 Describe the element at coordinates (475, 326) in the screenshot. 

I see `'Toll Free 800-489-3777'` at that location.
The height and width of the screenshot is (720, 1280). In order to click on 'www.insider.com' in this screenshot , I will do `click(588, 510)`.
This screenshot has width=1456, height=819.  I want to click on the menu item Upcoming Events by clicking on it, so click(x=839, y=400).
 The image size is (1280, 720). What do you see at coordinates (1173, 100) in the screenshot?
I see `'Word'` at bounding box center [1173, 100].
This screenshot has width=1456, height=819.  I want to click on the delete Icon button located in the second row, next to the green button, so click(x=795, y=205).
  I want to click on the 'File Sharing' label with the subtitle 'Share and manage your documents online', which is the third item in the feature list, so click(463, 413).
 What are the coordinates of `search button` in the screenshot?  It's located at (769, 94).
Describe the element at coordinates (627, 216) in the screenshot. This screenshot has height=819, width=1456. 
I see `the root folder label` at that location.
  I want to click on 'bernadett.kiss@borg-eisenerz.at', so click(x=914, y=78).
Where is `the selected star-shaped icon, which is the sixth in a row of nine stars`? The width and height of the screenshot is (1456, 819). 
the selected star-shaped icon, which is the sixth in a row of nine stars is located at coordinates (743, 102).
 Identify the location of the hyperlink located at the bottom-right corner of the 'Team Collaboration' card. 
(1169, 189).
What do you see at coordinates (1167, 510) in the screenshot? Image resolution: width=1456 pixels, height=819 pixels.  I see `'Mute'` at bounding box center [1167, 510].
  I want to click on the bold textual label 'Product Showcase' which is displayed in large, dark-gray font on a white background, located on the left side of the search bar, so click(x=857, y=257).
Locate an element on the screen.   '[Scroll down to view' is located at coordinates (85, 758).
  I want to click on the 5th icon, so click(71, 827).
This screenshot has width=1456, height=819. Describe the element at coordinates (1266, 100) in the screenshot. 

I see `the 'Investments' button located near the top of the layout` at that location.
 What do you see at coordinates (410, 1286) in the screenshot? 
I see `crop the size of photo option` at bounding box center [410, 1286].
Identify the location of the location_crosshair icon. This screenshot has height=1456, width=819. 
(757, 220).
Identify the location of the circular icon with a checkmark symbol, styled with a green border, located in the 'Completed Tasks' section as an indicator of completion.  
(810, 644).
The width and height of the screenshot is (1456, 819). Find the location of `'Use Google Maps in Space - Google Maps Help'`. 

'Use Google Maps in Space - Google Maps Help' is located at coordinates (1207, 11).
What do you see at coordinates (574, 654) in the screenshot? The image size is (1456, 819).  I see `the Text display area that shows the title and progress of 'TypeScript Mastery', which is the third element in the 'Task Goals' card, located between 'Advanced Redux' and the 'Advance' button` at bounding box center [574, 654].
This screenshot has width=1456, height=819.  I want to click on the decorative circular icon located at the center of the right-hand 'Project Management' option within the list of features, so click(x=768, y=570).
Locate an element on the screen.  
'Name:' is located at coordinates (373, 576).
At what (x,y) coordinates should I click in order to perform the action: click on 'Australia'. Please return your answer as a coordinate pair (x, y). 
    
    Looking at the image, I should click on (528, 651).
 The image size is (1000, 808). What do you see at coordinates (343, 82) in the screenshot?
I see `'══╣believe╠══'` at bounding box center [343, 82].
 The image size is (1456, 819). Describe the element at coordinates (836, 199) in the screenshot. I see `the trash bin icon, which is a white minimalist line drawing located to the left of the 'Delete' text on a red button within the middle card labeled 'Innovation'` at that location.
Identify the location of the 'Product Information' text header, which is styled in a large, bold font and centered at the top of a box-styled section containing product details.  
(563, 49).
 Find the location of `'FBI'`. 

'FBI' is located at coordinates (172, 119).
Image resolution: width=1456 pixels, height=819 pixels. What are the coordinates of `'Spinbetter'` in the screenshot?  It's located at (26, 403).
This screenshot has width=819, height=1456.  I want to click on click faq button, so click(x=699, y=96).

◇ ◇ ◇ ◇

> THE EXERCISE:
Put the records above, starting with the line that contains "What do you see at coordinates (1167, 510)" and going on through the line that contains "(757, 220).", into a Markdown table with the columns Row and Line. Number each row and leave out blank lines.

> WRITTEN SOLUTION:
| Row | Line |
|---|---|
| 1 | What do you see at coordinates (1167, 510) in the screenshot? Image resolution: width=1456 pixels, height=819 pixels.  I see `'Mute'` at bounding box center [1167, 510]. |
| 2 |   I want to click on the bold textual label 'Product Showcase' which is displayed in large, dark-gray font on a white background, located on the left side of the search bar, so click(x=857, y=257). |
| 3 | Locate an element on the screen.   '[Scroll down to view' is located at coordinates (85, 758). |
| 4 |   I want to click on the 5th icon, so click(71, 827). |
| 5 | This screenshot has width=1456, height=819. Describe the element at coordinates (1266, 100) in the screenshot.  |
| 6 | I see `the 'Investments' button located near the top of the layout` at that location. |
| 7 |  What do you see at coordinates (410, 1286) in the screenshot?  |
| 8 | I see `crop the size of photo option` at bounding box center [410, 1286]. |
| 9 | Identify the location of the location_crosshair icon. This screenshot has height=1456, width=819.  |
| 10 | (757, 220). |